Takeoff is the phase of flight in which an aerospace vehicle leaves the ground and becomes airborne. For aircraft traveling vertically, this is known as liftoff.
For aircraft that take off horizontally, this usually involves starting with a transition from moving along the ground on a runway. For balloons, helicopters and some specialized fixed-wing aircraft (VTOL aircraft such as the Harrier and the Bell Boeing V22 Osprey), no runway is needed.
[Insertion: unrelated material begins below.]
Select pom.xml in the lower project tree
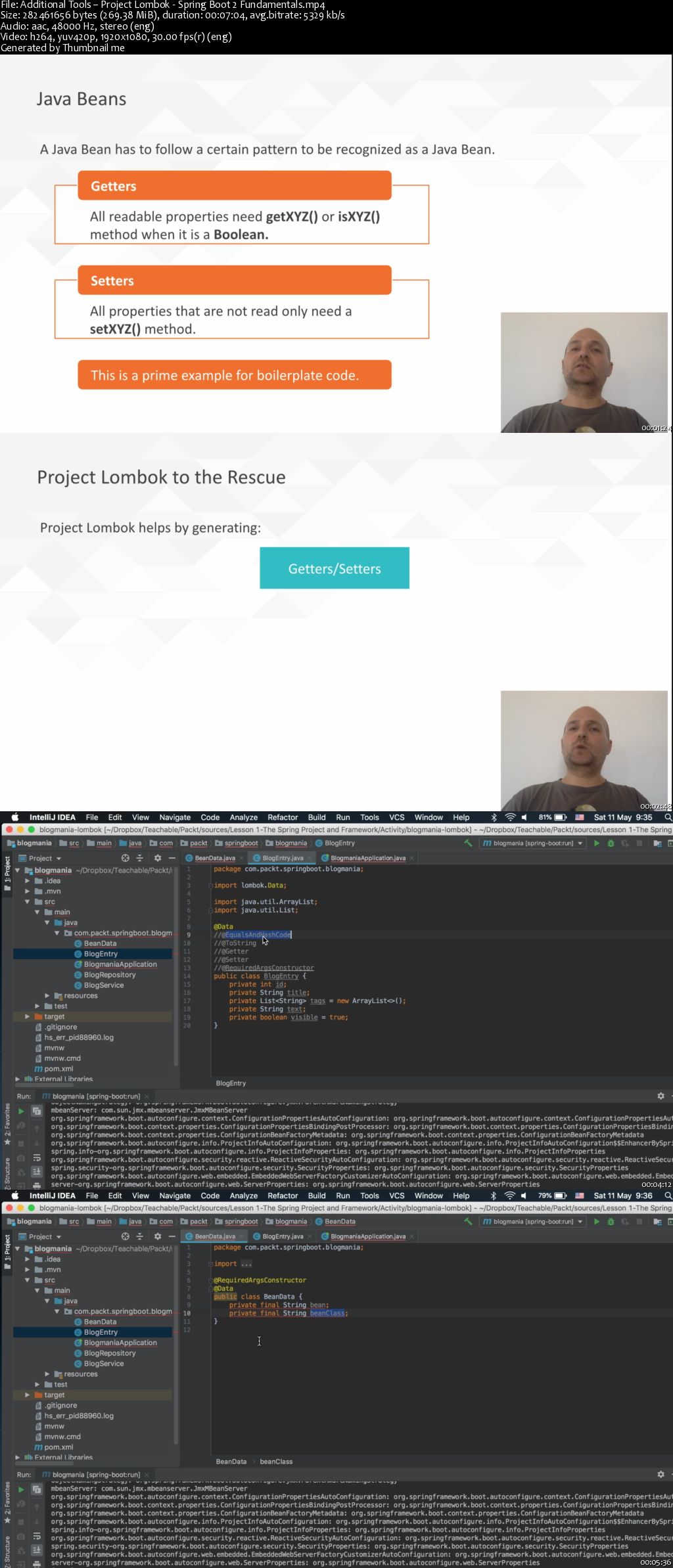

For light aircraft, usually full power is used during takeoff. Large transport category (airliner) aircraft may use a reduced power for takeoff, where less than full power is applied in order to prolong engine life, reduce maintenance costs and reduce noise emissions. In some emergency cases, the power used can then be increased to increase the aircraft's performance. Before takeoff, the engines, particularly piston engines, are routinely run up at high power to check for engine-related problems. The aircraft is permitted to accelerate to rotation speed (often referred to as Vr). The term rotation is used because the aircraft pivots around the axis of its main landing gear while still on the ground, usually because of gentle manipulation of the flight controls to make or facilitate this change in aircraft attitude (once proper air displacement occurs under / over the wings, an aircraft will lift off on its own; controls are to ease that in).
The nose is raised to a nominal 5° –15° nose up pitch attitude to increase lift from the wings and effect liftoff. For most aircraft, attempting a takeoff without a pitch-up would require cruise speeds while still on the runway.
Fixed-wing aircraft designed for high-speed operation (such as commercial jet aircraft) have difficulty generating enough lift at the low speeds encountered during takeoff. These are therefore fitted with high-lift devices, often including slats and usually flaps, which increase the camber and often area of the wing, making it more effective at low speed, thus creating more lift. These are deployed from the wing before takeoff, and retracted during the climb. They can also be deployed at other times, such as before landing.
The takeoff speed required varies with aircraft weight and aircraft configuration (flap or slat position, as applicable), and is provided to the flight crew as indicated airspeed.
Operations with transport category aircraft employ the concept of the takeoff V-speeds: V1, VR and V2. These speeds are determined not only by the above factors affecting takeoff performance, but also by the length and slope of the runway and any peculiar conditions, such as obstacles off the end of the runway. Below V1, in case of critical failures, the takeoff should be aborted; above V1 the pilot continues the takeoff and returns for landing. After the co-pilot calls V1, they will call VR or "rotate," marking speed at which to rotate the aircraft. The VR for transport category aircraft is calculated such as to allow the aircraft to reach the regulatory screen height at V2 with one engine failed. Then, V2 (the safe takeoff speed) is called. This speed must be maintained after an engine failure to meet performance targets for rate of climb and angle of climb.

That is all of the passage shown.